··· Textauszug ···
Autonome Studie Mercedes Vision Urbanetic Blick in die Transporter-Zukunft 2030

Mercedes-Benz Vision Urbanetic Foto: Markus Bauer 25 Bilder

Daimler hat in Kopenhagen eine neue fahrerlose Konzeptstudie für den Innenstadtverkehr ab den 2030er Jahren vorgestellt. Der Mercedes Vision Urbanetic nimmt Module für Passagiere und Güter auf.

Immer mehr Menschen ziehen in die Städte, die Metropolen wachsen und damit auch das Verkehrsaufkommen. Mobilitätsforscher und Städteplaner machen sich schon lange Gedanken darüber, wie man das wachsende Mobilitätsbedürfnis nicht nur in den Griff bekommen, sondern auch für alle Menschen erträglich gestalten kann. Dabei gehen sie teilweise mit drastischen Mitteln gegen den drohenden Verkehrskollaps. Beispiel Peking: Achtspurig und trotzdem im Schritttempo schleicht die Blechlawine durch die chinesische Hauptstadt. Neuzulassungen werden mittlerweile nur noch über eine monatlich stattfindende Lotterie vergeben. In Shanghai müssen Autokäufer die Zulassung ersteigern.
···
Die Aufgaben =>
A) Kannst du die Einträge unten von der Zeile mit „How do I perform: Open“ bis zum Ende der Einträge einschließlich unverändert wiederholen?
B) Wie geht der Text über den Mercedes Vision Urbanetic weiter? Setze ihn im selben Stil fort.
··· Zu bearbeitendes Material ···
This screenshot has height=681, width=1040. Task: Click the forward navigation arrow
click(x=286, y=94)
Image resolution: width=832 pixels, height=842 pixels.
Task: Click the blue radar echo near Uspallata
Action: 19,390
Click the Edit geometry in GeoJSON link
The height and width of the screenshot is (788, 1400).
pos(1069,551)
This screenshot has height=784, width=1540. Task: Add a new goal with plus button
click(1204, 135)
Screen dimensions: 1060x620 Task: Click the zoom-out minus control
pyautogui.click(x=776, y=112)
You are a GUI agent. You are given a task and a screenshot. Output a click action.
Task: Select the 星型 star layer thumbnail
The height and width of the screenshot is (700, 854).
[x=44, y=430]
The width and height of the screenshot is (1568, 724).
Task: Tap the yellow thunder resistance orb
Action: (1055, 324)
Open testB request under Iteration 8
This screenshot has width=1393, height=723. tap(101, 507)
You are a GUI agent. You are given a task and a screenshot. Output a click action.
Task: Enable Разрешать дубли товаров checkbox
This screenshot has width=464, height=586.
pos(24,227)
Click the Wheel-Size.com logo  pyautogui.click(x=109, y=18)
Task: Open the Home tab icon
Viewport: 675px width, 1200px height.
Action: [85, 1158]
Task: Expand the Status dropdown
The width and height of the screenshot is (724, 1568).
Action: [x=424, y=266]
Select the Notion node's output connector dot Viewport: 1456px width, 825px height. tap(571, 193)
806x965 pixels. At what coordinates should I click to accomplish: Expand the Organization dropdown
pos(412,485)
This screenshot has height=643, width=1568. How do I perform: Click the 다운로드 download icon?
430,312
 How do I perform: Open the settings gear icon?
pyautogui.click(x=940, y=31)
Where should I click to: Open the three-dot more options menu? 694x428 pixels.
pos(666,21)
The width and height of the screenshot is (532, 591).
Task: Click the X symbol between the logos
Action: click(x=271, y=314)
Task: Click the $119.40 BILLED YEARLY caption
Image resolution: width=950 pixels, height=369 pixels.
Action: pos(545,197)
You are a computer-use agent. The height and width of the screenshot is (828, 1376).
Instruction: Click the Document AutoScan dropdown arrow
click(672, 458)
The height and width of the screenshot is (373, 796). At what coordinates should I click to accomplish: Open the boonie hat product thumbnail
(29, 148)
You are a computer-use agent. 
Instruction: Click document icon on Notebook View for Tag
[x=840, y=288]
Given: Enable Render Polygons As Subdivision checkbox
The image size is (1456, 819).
···
Lösungen der Übung =>
A)
 How do I perform: Open the settings gear icon?
pyautogui.click(x=940, y=31)
Where should I click to: Open the three-dot more options menu? 694x428 pixels.
pos(666,21)
The width and height of the screenshot is (532, 591).
Task: Click the X symbol between the logos
Action: click(x=271, y=314)
Task: Click the $119.40 BILLED YEARLY caption
Image resolution: width=950 pixels, height=369 pixels.
Action: pos(545,197)
You are a computer-use agent. The height and width of the screenshot is (828, 1376).
Instruction: Click the Document AutoScan dropdown arrow
click(672, 458)
The height and width of the screenshot is (373, 796). At what coordinates should I click to accomplish: Open the boonie hat product thumbnail
(29, 148)
You are a computer-use agent. 
Instruction: Click document icon on Notebook View for Tag
[x=840, y=288]
Given: Enable Render Polygons As Subdivision checkbox
The image size is (1456, 819).

B)
Mercedes-Benz Vision Urbanetic Foto: Daimler

Auch bei Daimler arbeiten Zukunfts-, Fahrzeug- und Verkehrsforscher an Lösungen für den Stadtverkehr der Zukunft. Nach Prognosen der Vereinten Nationen werden 2050 zehn Milliarden Menschen auf der Erde leben. Bereits 2030 werden mehr als 5,2 Milliarden Menschen in Städten wohnen. "Nach Schätzungen der OECD wird sich bis 2050 der weltweite Frachtverkehr verdreifachen", sagt Volker Mornhinweg, Chef von Mercedes Vans. "Um die Mobilität von morgen aktiv zu gestalten, müssen wir noch stärker vernetzt denken und über den Rand unserer bisherigen Aktivitäten hinausblicken. Wir brauchen neue Ideen für die Mobilität der Zukunft und den Mut, diese umzusetzen". Wie das gehen könnte soll Daimler Vision Urbanetic zeigen. Das gut fünf Meter lange Konzeptfahrzeug soll zeigen, wie um das Jahr 2036 Menschen oder Waren in unseren Städten unterwegs sein könnten. Elektrisch, leise, fahrerlos.

Als Basis dient ein selbstfahrendes Chassis plus diverse Aufbauten, die an Wechselplattformen ausgetauscht werden. Dazu heben hydraulische Stützen das Chassis an, während die Hinterräder nach außen, um Platz zu machen. Über ein Schienensystem lässt sich die Kabine automatisch oder manuell übers Fahrzeugheck aufsatteln. Ohne Kran, ohne Stapler.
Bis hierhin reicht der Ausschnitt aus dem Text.